World parliament: a reflection of humanity’s maturity

Colonnade of the seat of the Universal House of Justice, the supreme ruling body of the Baháʼí Faith, in Haifa, Israel. Copyright: Bahá’í International Community. Published with kind permission.

As individuals grow through succeeding stages of maturation, both their capacities and responsibilities expand. So, too, is the course of our social evolution. We who inhabit the earth at this moment in history have greater potential, collectively, to bring about a world of equality and flourishing than did our ancestors – and, likewise, future generations will be more equipped. Our capacity for global governance, which itself is iterating and advancing, being but one indicator. The analogy extends further: only to the degree that a new stage in an individual’s life is approached with care and wisdom will newfound responsibilities be embraced, and outworn habits voluntarily discarded.

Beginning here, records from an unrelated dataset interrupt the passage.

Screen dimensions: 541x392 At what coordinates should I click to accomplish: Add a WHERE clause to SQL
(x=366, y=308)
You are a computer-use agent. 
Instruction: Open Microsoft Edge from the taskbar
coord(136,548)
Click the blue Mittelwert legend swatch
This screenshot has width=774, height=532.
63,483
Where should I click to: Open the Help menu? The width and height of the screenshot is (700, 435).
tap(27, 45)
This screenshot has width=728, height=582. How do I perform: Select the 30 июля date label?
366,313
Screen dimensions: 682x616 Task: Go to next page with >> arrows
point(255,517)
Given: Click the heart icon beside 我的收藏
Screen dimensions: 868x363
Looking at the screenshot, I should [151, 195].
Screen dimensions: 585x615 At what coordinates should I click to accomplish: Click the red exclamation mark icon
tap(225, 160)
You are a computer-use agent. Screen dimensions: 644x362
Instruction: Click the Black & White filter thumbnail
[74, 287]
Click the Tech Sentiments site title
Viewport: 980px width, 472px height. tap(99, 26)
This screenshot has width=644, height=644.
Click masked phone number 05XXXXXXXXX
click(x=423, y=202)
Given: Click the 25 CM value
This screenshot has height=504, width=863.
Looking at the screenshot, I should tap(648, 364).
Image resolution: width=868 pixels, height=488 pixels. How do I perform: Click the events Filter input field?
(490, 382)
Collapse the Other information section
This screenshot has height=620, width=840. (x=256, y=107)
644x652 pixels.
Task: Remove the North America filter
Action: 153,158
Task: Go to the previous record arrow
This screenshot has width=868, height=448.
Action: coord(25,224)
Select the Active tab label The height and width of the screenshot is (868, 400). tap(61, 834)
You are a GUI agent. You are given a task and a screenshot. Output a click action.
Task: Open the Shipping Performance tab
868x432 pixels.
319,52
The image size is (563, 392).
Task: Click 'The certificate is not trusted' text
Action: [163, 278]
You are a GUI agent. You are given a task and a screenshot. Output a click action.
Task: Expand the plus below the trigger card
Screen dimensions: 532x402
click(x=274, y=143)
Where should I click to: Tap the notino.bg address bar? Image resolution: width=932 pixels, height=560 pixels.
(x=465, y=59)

Innovation and change in all spheres of life demonstrate that humanity stands at the threshold of a new era. Signs abound and become ever clearer that the mark of this age is our shared destiny, our unity as a human species. Yet, equally clear are the growing pains of a humanity coming of age—pains caused by attachments to inherited habits and institutions, deeper entrenchment in systems that were perhaps suitable but for a different generation. What is necessary today is the centering of certain principles more readily expressed than ever before: inclusion, participation, and transparency combined with age-old values such as trustworthiness, honesty, selflessness, and integrity that must increasingly guide individual and collective action.

A short film of the Baha’i International Community on their statement “A Governance Befitting: Humanity and the Path Toward a Just Global Order” was published on YouTube

These principles must find expression in the structures and institutions of government. In November of 1931, Shoghi Effendi, head of the Baha’i Faith at that time, penned a letter expanding on certain principles and institutions necessary for humanity, as referenced by Baha’u’llah decades prior. One of the necessary future institutions would be, as he termed it, “some form of a world super-state”. In clarifying how some of the aforementioned principles would find expression, he said that “such a state will have to include within its orbit … a world parliament whose members shall be elected by the people in their respective countries and whose election shall be confirmed by their respective governments.”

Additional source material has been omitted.